It's beating the hell out of her! She contracted a urinary tract infection which is directly the result of chemo reduction of the immune system. Her blood counts have been okay, but she's totally wiped out with weakness, lightheadedness, and just general feeling awful. This is only to garner another 3% of 10-year survivability over the surgerical intervention. We're thinking seriously about not going forward with additional treatments. The cure seems worse than the illness. She has no active cancers anywhere. The adjuvant treatment is just to catch rouge cells from causing trouble.
While providing direct nursing care, I been sitting on the other end of the sofa and drawing away and did some 3D printing. I printed the upper hoists while I'm still working with Ryan on getting as much detail as possible about the lower ones and their enigmatic hoist trunks. I printed open hatches, and another attempt at the one cicuit panel wall. The first one had some annoying drawing/printing errors that I didn't need to keep. Lastly, I printed a new door wall with the tapered opening and improved locking pads. This one came out 1/16" shorter than the other wall. I don't know why, unless the entire handling room height changed in one of my iterations of the shape. I'll reprint a correct one. I felt that was a more elegant solution than grafting on a 1/16" strip.

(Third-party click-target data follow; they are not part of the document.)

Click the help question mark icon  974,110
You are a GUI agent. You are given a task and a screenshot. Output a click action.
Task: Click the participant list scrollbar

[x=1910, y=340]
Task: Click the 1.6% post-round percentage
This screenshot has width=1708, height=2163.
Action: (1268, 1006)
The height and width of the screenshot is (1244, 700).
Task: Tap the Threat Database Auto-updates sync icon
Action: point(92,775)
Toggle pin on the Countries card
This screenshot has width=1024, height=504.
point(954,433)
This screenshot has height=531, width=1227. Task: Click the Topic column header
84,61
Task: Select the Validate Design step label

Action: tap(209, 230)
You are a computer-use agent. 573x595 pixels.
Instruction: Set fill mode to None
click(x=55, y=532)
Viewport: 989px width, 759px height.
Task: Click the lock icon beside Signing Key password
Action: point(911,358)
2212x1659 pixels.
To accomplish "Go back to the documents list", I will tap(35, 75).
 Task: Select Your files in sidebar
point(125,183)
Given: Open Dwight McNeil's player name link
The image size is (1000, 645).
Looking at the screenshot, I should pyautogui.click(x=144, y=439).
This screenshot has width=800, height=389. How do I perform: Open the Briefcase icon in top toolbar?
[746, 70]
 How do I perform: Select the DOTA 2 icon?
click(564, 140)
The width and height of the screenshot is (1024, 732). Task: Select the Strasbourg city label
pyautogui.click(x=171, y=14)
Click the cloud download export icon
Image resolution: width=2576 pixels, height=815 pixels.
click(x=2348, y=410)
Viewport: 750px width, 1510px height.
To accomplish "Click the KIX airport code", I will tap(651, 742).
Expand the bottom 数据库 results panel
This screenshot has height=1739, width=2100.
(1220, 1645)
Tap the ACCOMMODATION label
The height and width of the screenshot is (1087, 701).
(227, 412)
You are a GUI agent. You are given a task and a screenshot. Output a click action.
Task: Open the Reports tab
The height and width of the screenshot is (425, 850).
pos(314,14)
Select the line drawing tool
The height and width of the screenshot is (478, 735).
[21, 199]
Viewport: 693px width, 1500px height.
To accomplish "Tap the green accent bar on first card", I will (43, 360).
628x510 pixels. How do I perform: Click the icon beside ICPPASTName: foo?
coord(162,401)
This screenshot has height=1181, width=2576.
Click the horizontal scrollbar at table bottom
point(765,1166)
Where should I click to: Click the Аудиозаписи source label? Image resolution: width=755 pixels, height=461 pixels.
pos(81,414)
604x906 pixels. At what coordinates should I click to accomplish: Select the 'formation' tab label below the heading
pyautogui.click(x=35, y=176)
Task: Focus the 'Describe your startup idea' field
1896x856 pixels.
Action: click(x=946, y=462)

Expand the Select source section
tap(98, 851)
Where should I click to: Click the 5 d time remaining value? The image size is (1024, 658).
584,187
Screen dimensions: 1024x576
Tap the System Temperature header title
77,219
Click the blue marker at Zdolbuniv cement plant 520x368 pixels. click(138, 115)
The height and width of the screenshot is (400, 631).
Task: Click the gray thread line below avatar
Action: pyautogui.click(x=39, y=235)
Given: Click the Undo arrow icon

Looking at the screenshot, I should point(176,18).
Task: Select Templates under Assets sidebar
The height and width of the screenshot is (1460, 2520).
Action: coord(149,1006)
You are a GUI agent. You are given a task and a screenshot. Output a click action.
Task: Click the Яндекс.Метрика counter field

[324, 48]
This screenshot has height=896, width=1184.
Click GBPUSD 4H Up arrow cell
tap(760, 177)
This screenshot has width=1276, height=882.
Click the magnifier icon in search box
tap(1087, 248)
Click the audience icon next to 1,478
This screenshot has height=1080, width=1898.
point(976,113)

As before, the printer is working like dynamite. Whateve I want, no matter how tiny, it's reprouducing. This is how I'm putting them on the machine. I have all their rafts touching so the entire group pops off the Wham-Bam sprint plate as a single part. Makes it easier to clean and fish the parts out of the alcohol baths. I then put the who deal under the post-cure lights and then trim and finish.
Notice how thin the fine support connectors are. They look like they shouldn't work, but they do and they're small enough to not damage tiny details during their removal. As fine as the supports are, they aren't breaking during the print. They break when I want to remove them. Before I recalibrating, I was losing the small supports all the time.
In this view you can see how smooth the walls are. I'm printing at 0.04mm layer height and it shows no layer lines. It's what many non-3D printing folks worry about with this technology.
Here are the cleaned, but not perfectly… hoists. The powder hoist is in the open position with a powder cartridge ready to be removed and the projectile hoist is in the closed position. You can actually make out the tiny screw clampos that hold down the lid when stowed.
Here's a vignette with the projectile hoist in relation to the circuit box wall.
Lastly, here are the new doors. The big one is for the handling room and the little one is the cartridge chute, one of which I'm going to pose open. The hinge attachment points are very fragile and I'm trying to visualize how to attach (and when).
One of my dear friends and astoundingly amazing model builders, Chris Bowling, explained how to spray paint outside in colder weather by heating the rattle can paint in a bowl of hot water for about 5 - 10 minutes to warm it. It works well. I may have to resort to this since all these parts need priming before color coats and it's been too cold outside to do it. I don't paint solvent-based paints in the shop and don't (yet) have a spray booth. I'm vascilating between wanting to splurg on a 40w solid-state laser cutter or a decent spray booth. Actually, you need positive venting of the laser cutter since they produce some bad fumes too.